In this paper, we propose a reinforcement learning (RL) framework that uses a multimodal advantage function (MAF) to come close to the true advantage function, thereby achieving high returns. The MAF, which is constructed as a logarithm of a mixture of Gaussians policy (MoG-P) and trained by globally collected past experiences, directly assesses the complex true advantage function with its multi-modality and is expected to enhance the sample-efficiency of RL. To realize the expected enhanced learning performance with the proposed RL framework, two practical techniques are developed that include mode selection and rounding off of actions during the policy update process. Mode selection is conducted to sample the action around the most influential or weighted mode for efficient environment exploration. For fast policy updates, past actions are rounded off to discretized action values when calculating the multimodal advantage function. The proposed RL framework was validated using simulation environments and a real inverted pendulum system. The findings showed that the proposed framework can achieve a more sample-efficient performance or higher returns than other advantage-based RL benchmarks.
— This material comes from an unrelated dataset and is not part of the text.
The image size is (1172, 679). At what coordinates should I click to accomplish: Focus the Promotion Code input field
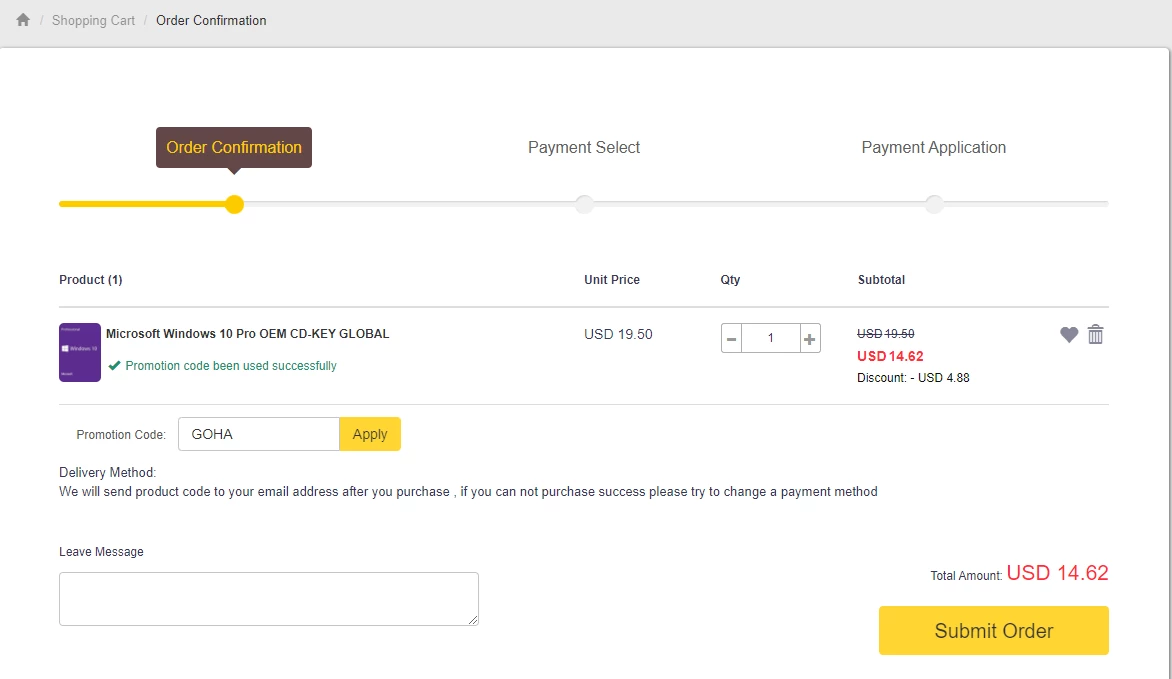tap(259, 434)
Application of Deep RL to person following by a robot, reducing the training effort of the network by reusing simple state situations in many artificially generated states

Pang, L., Zhang, Y., Coleman, S. et al., Efficient Hybrid-Supervised Deep Reinforcement Learning for Person Following Robot, J Intell Robot Syst 97, 299–312 (2020), DOI: 10.1007/s10846-019-01030-0.
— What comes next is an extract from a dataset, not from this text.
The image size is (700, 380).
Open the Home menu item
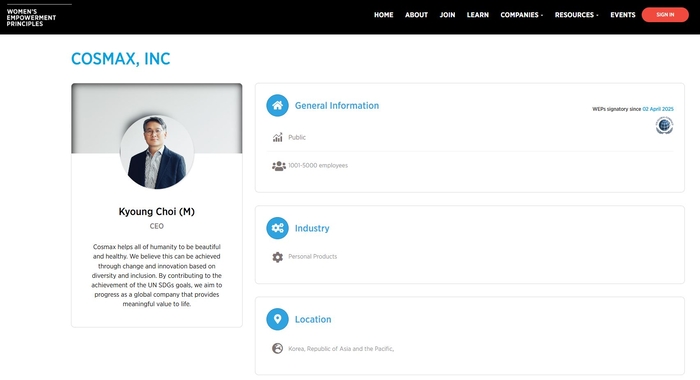383,15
Traditional person following robots usually need hand-crafted features and a well-designed controller to follow the assigned person. Normally it is difficult to be applied in outdoor situations due to variability and complexity of the environment. In this paper, we propose an approach in which an agent is trained by hybrid-supervised deep reinforcement learning (DRL) to perform a person following task in end-to-end manner. The approach enables the robot to learn features autonomously from monocular images and to enhance performance via robot-environment interaction. Experiments show that the proposed approach is adaptive to complex situations with significant illumination variation, object occlusion, target disappearance, pose change, and pedestrian interference. In order to speed up the training process to ensure easy application of DRL to real-world robotic follower controls, we apply an integration method through which the agent receives prior knowledge from a supervised learning (SL) policy network and reinforces its performance with a value-based or policy-based (including actor-critic method) DRL model. We also utilize an efficient data collection approach for supervised learning in the context of person following. Experimental results not only verify the robustness of the proposed DRL-based person following robot system, but also indicate how easily the robot can learn from mistakes and improve performance.
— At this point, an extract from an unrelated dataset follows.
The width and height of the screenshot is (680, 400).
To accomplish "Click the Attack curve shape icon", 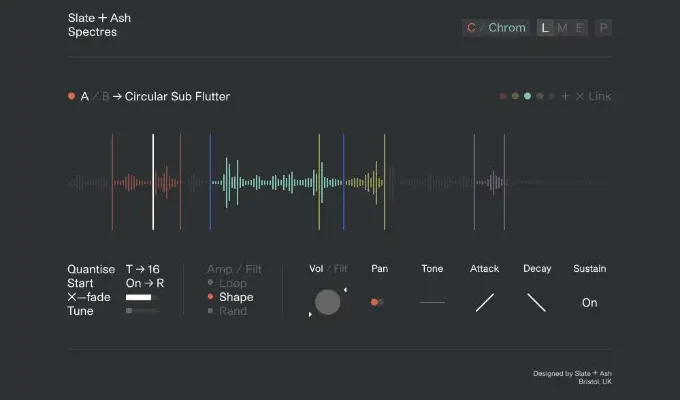I will 485,302.
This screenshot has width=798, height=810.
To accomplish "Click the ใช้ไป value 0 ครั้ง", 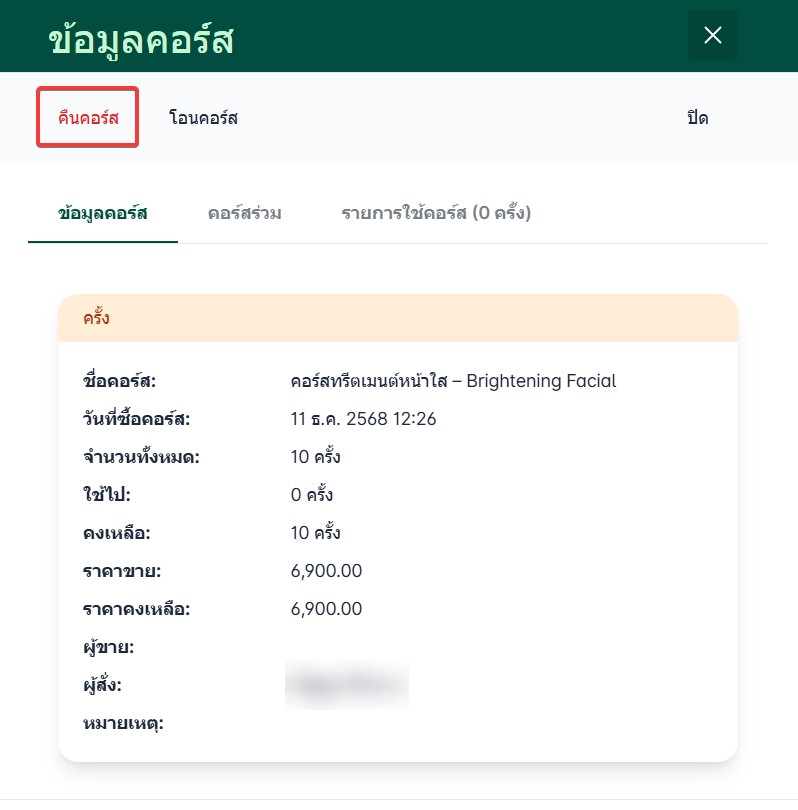I will click(312, 495).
A good intro about actor-critic and decision making without model on MDPs

J. Wang and I. C. Paschalidis, “An Actor-Critic Algorithm With Second-Order Actor and Critic,” in IEEE Transactions on Automatic Control, vol. 62, no. 6, pp. 2689-2703, June 2017.DOI: 10.1109/TAC.2016.2616384.

Actor-critic algorithms solve dynamic decision making problems by optimizing a performance metric of interest over a user-specified parametric class of policies. They employ a combination of an actor, making policy improvement steps, and a critic, computing policy improvement directions. Many existing algorithms use a steepest ascent method to improve the policy, which is known to suffer from slow convergence for ill-conditioned problems. In this paper, we first develop an estimate of the (Hessian) matrix containing the second derivatives of the performance metric with respect to policy parameters. Using this estimate, we introduce a new second-order policy improvement method and couple it with a critic using a second-order learning method. We establish almost sure convergence of the new method to a neighborhood of a policy parameter stationary point. We compare the new algorithm with some existing algorithms in two applications and demonstrate that it leads to significantly faster convergence.